In Rick Santorum's victory speech last night after the Alabama and Mississippi primaries, he invoked his belief in the three "F's" that are the centerpiece of his campaign and his identity as a politician: "free people and markets and free economy, and, of course, the integrity of the family and the centrality of faith in our lives."
Freedom, family, and faith. That does seem to sum up the modern Republican Party. But what's striking about that trilogy is the particular conception of freedom, family, and faith that Santorum in particular and Republicans in general seem to hold. Despite all of the blather about finding a true "conservative" candidate, the Republican Party today is not "conservative" -- at least not in the "Burkean" sense of pushing for slow change with a strong status quo bias. Today's Republican Party is quite radical -- indeed, reactionary -- in its goal to push American society back to the 1950s.

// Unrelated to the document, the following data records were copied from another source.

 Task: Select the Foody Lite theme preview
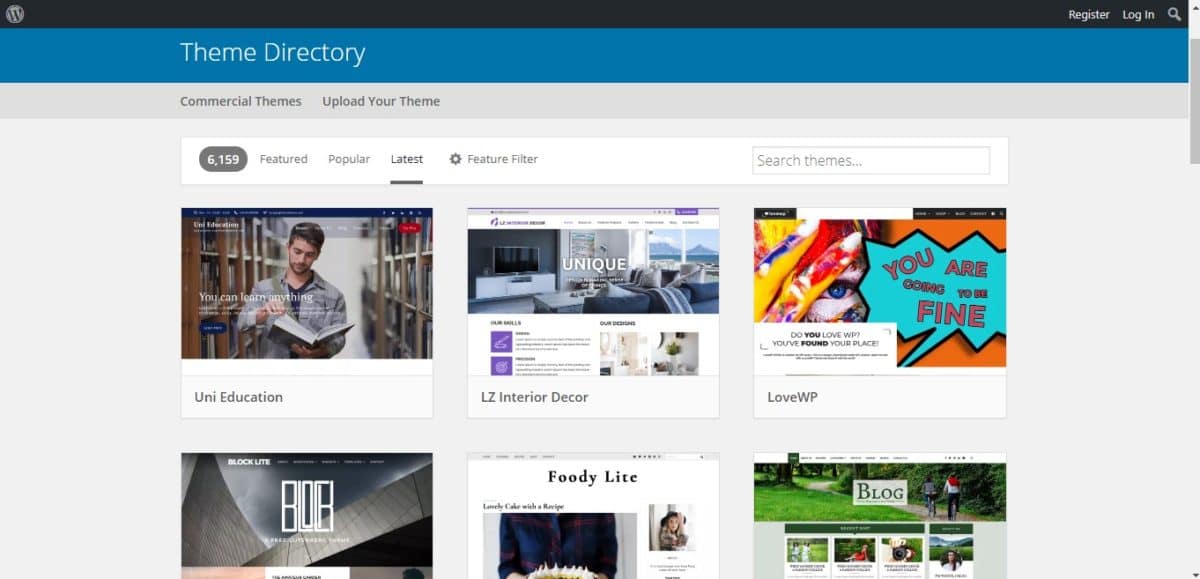click(593, 515)
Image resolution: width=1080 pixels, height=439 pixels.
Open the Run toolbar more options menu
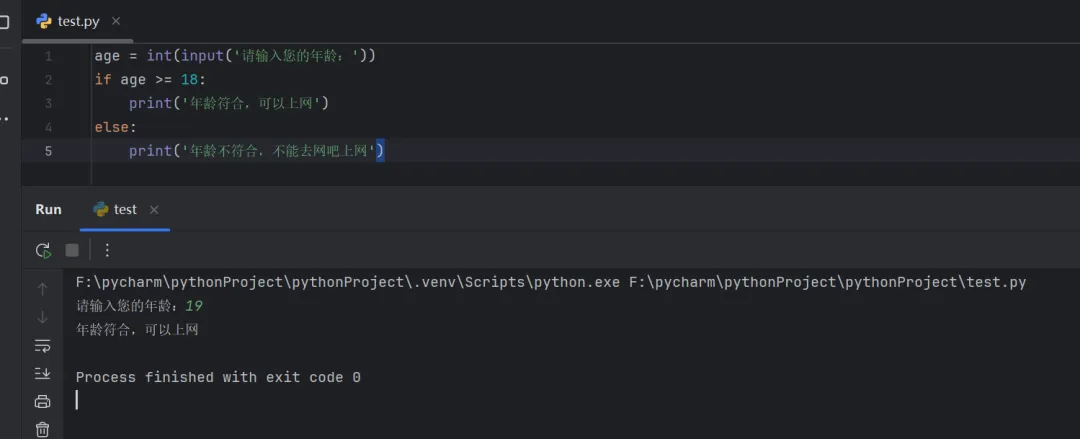click(x=108, y=250)
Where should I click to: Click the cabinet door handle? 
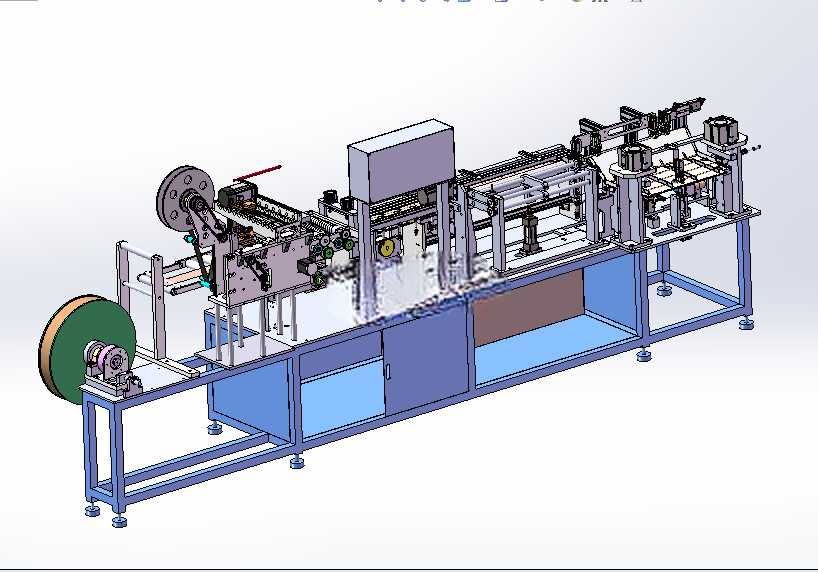click(x=388, y=371)
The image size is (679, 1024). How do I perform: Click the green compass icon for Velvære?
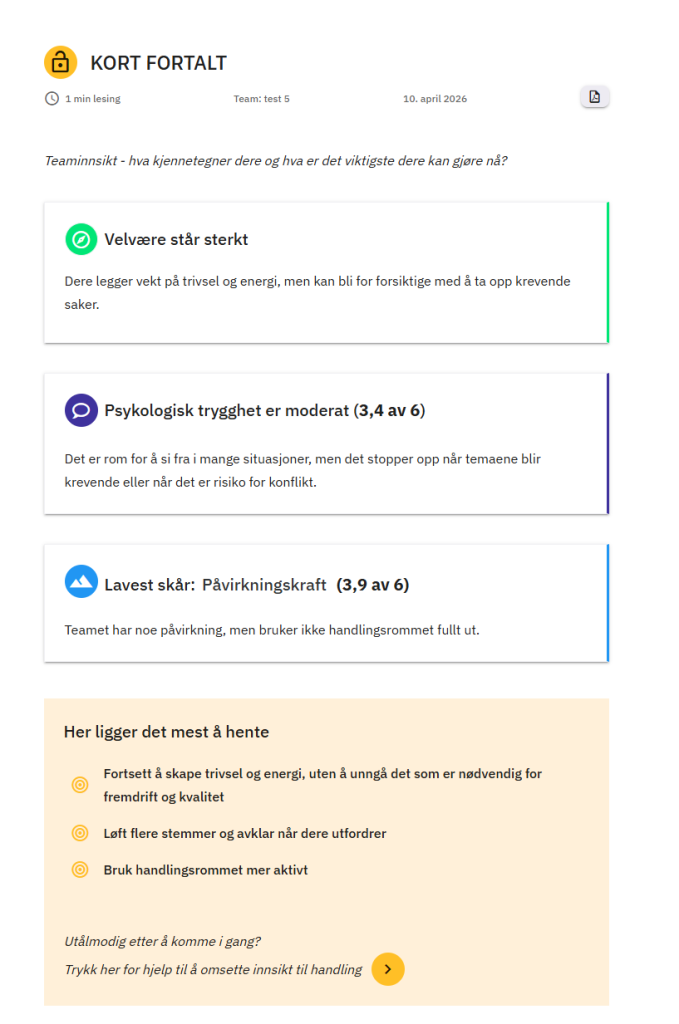[x=81, y=239]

Let's start with "freedom." Benjamin Constant famously distinguished between the "liberty of the ancients" and the "liberty of the moderns." The liberty of the ancients was a participatory liberty or, as Justice Breyer calls it, an "active" liberty -- the right to engage as a full and equal member of a civil society. The liberty of the moderns was a more passive liberty -- the liberty to be left alone. But the two conceptions of liberty sometimes clash. Sometimes, allowing one to flourish means curtailing the other.
The "freedom" that is sought by Republicans is the most modern form of modern liberty. Government is best that governs least, period. It's a freedom of the 1950s -- before the Great Society, before environmentalism, before the Civil Rights era. It's a freedom to engage in anti-social behavior, consequences be damned. I recently re-read Dr. Seuss's The Lorax, and what struck me most was when the Once-ler stubbornly insisted that he had "the right" to cut down all the Truffula trees he wanted. It is this freedom -- the freedom to impose negative externalities on other people -- that Republicans love, and it is one that I had hoped we had left behind in the 1970s.
Rick Santorum also believes in the "integrity of the family." But what family is that? A family with a working father and a stay-at-home mother. Nevermind that with the stagnation of middle-class wages in the last 30 years that that father's income cannot support the family. Nevermind that without access to birth control or pregnancy termination women will merely be incubators for the next generation of beautiful Republican babies. Nevermind that a home with two dads or two moms (or one mom or one dad) can provide just as good an environment for children as one of each.
My favorite book of all time is Robert Heinlein's (libertarian!) novel The Moon is a Harsh Mistress. One of the excellent points that Heinlein gets across, in his own way, is that family structure is highly contingent on features of the society in which it originates. Given different social constraints, families can evolve to look very different. The world of 2012 is very different from the world of 1952, and the notion of the "family" can -- and must -- evolve to keep pace with those differences. (Sorry, Leah, I just used science fiction to support my argument.)
Finally, faith. I won't spend long talking about faith because I've dealt with it so much in other places. Furthermore, I won't criticize faith. Faith, conceived as pursuing a certain way of life as an object of "maximal devotion," is not a bad thing, and it has certainly been responsible for much good in the world. If being a good person requires recognition of and devotion to something that is greater than and beyond yourself, then so be it. But such devotion comes in many forms, and it can have many objects. The epigraph to my senior thesis came from John Stuart Mill, whose critics called his utilitarianism a godless philosophy: "If it be a true belief that God desires, above all things, the happiness of his creatures, ... utility is not only not a godless doctrine, but more profoundly religious than any other."
But Rick Santorum's not talking about "faith" so broadly conceived. He's saying that if you don't believe that Jesus died for your sins and that a fertilized egg has a spirit and a soul, then you are un-American. What he means by "faith" is devotion to an archaic set of values that has no rational basis and is entirely impractical for the 21st century world.
So, freedom, family, and faith. These define Rick Santorum, because Santorum is the face of the new Republican Party. It is the Republican Party of the "Tea Party" and of John Boehner -- a man who feared that Barack Obama was "snuffing out the America that I grew up in." Just remember, Speaker Boehner -- the America you grew up in had segregated lunch counters and was well on its way to having silent springs. The Republicans may want to go back there, but they had better not make me go with them.